AlexWorldD commented 5 years ago

Hi, Marcel! Have you pulled the current version of code? Because I've tested it a few times and it was OK. Plus, in current version of MarcelExperiments.py file I have almost the same solution for folder creation as you did :) ...but, it also could be due to the lack of permissions for Python to write in Home directory...


Also, I've added this morning logging for TensorBoard, see

# What save for TensorBoard during model training: "full" includes min/max/mean/std for weights/biases, but very expensive
# LOG_LEVEL = "full"
# "cost" includes only the cost values
LOG_LEVEL = "cost"

Alex

boersmamarcel commented 5 years ago

Everything works fine!

Kind regards,

Marcel Boersma

On May 11, 2019, at 6:03 PM, Alex Malyutin notifications@github.com wrote:

Hi, Marcel! Have you pulled the current version of code? Because I've tested it a few times and it was OK. Plus, in current version of MarcelExperiments.py file I have almost the same solution for folder creation as you did :) ...but, it also could be due to the lack of permissions for Python to write in Home directory...
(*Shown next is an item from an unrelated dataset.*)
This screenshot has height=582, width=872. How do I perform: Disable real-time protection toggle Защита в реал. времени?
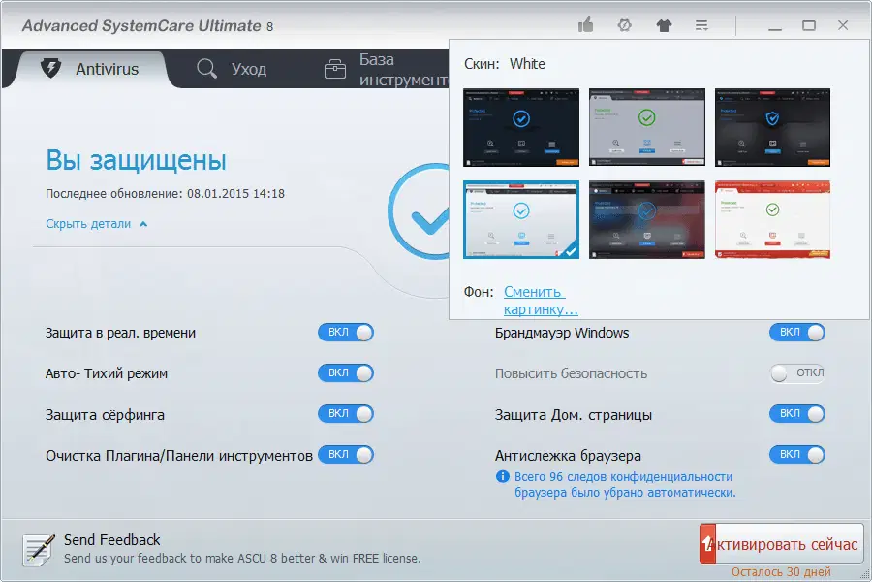click(x=346, y=332)

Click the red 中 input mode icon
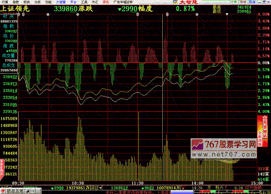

Also, I've added this morning logging for TensorBoard, see

What save for TensorBoard during model training: "full" includes min/max/mean/std for weights/biases, but very expensive

LOG_LEVEL = "full"

"cost" includes only the cost values

LOG_LEVEL = "cost" Alex

— You are receiving this because you authored the thread. Reply to this email directly, view it on GitHub, or mute the thread.
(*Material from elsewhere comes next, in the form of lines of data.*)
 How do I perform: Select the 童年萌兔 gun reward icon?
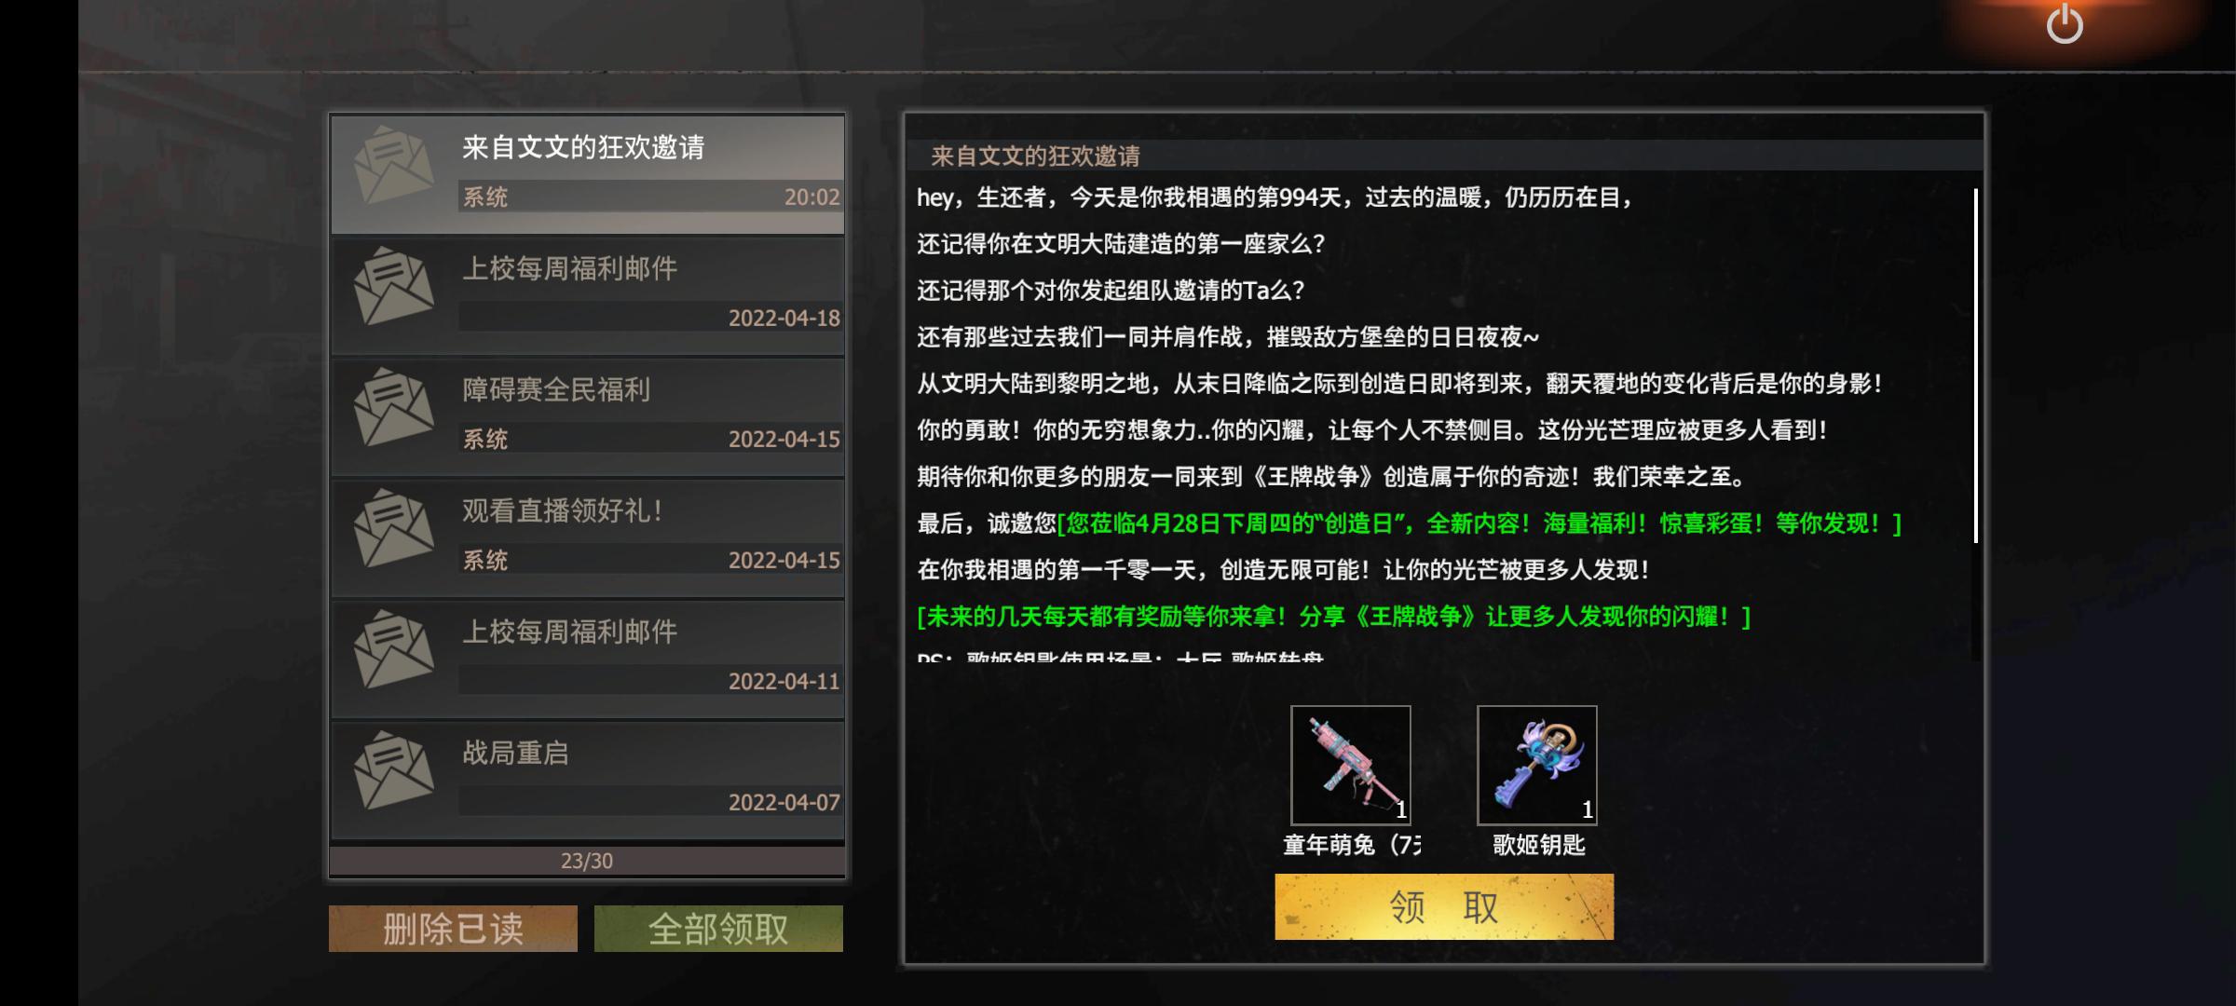pyautogui.click(x=1350, y=765)
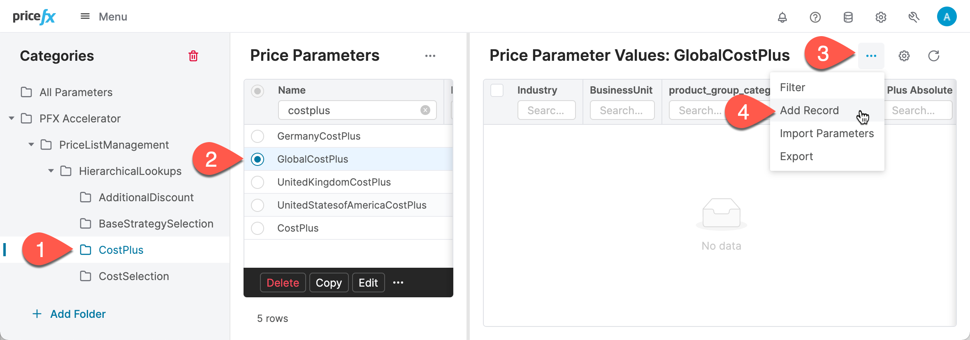Open the wrench tools icon
This screenshot has width=970, height=340.
pyautogui.click(x=914, y=17)
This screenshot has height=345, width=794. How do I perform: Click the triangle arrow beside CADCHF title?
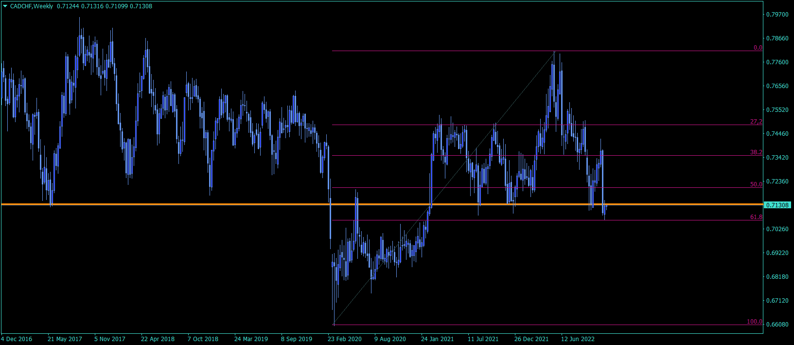coord(5,6)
AlexWorldD commented 5 years ago

I really recommend making the first run of the code (after pulling from GitHub) with a small part of simulated data (or a small part of real data, it's up to you), because I know how it could be annoying to get an error after 30min of calculations... It happened yesterday with me - had forgotten to change a bit the path to cache folder... and got an error :(


Also, please, be sure that your config parameters are what you are really needed and not mine from GitHub :) I've tested different batch_size values and didn't see significant improvements in final results...

Alex